* The task
In the opinion, from the words "All laws passed" through "in its adoption.", what is the passage with "trickery" substituted for "deception"?

* Article
+--

The majority opinion holds that the Act of 1943, 48th Leg., Ch. 313, p. 469, is unconstitutional because the caption of such *Page 435 Act does not comply with Section 35 of Article III of the Constitution of this State.
Mr. Justice Blair, speaking for the Court of Civil Appeals, has written an able and exhaustive opinon in this case, and I refer to that opinion for a detailed statement of the fact relating to the passage of this Act by the Legislature.
The pertinent part of Section 35 of Article III reads: "No bill * * * shall contain more than one subject, which shall be expressed in its title."
All laws passed by the Legislature of this State originate in bills, upon which must appear a caption or title. The object of the provision of the Constitution is to compel the caption to contain the subjects embraced in the bill. This prevents the caption concealing the true purpose of the statute and avoids deception in its adoption.
The caption of the Act of 1943 involved here, which has been declared unconstitutional by the majority opinion, reads as follows:
"An Act providing for placing portions of certain special funds in the General Revenue Fund of the State of Texas and especially transferring a portion of the surplus from the Operator's and Chauffeur's License Fund to the General Revenue Fund of the State of Texas, and declaring an emergency."

+--

[Entries drawn from a collection]
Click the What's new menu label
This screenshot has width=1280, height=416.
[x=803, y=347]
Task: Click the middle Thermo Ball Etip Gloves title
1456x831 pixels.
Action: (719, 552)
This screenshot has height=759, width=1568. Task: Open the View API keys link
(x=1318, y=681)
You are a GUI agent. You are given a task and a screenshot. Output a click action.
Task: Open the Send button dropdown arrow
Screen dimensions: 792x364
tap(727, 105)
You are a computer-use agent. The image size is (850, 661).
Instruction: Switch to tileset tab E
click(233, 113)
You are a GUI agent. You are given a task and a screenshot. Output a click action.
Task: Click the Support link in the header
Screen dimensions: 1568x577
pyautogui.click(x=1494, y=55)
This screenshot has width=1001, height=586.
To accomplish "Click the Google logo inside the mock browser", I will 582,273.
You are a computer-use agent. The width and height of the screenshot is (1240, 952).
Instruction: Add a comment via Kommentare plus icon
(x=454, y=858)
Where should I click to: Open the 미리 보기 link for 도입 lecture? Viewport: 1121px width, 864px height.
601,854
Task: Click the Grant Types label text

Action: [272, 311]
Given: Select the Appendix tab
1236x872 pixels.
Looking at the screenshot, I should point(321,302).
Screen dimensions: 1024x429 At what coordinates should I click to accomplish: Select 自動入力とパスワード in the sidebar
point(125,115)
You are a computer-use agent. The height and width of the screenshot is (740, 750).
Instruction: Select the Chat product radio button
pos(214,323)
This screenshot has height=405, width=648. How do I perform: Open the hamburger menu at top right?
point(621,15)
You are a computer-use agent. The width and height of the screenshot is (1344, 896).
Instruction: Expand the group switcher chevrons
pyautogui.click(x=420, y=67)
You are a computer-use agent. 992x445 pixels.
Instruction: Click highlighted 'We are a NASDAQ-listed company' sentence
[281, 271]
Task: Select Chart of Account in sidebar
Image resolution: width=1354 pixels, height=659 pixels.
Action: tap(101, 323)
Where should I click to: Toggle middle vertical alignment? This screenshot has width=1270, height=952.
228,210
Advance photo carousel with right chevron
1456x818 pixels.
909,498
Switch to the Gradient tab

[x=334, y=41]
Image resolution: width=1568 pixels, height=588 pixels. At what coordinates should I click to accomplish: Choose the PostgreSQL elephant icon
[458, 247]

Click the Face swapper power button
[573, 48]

+--

* Response to this task
All laws passed by the Legislature of this State originate in bills, upon which must appear a caption or title. The object of the provision of the Constitution is to compel the caption to contain the subjects embraced in the bill. This prevents the caption concealing the true purpose of the statute and avoids trickery in its adoption.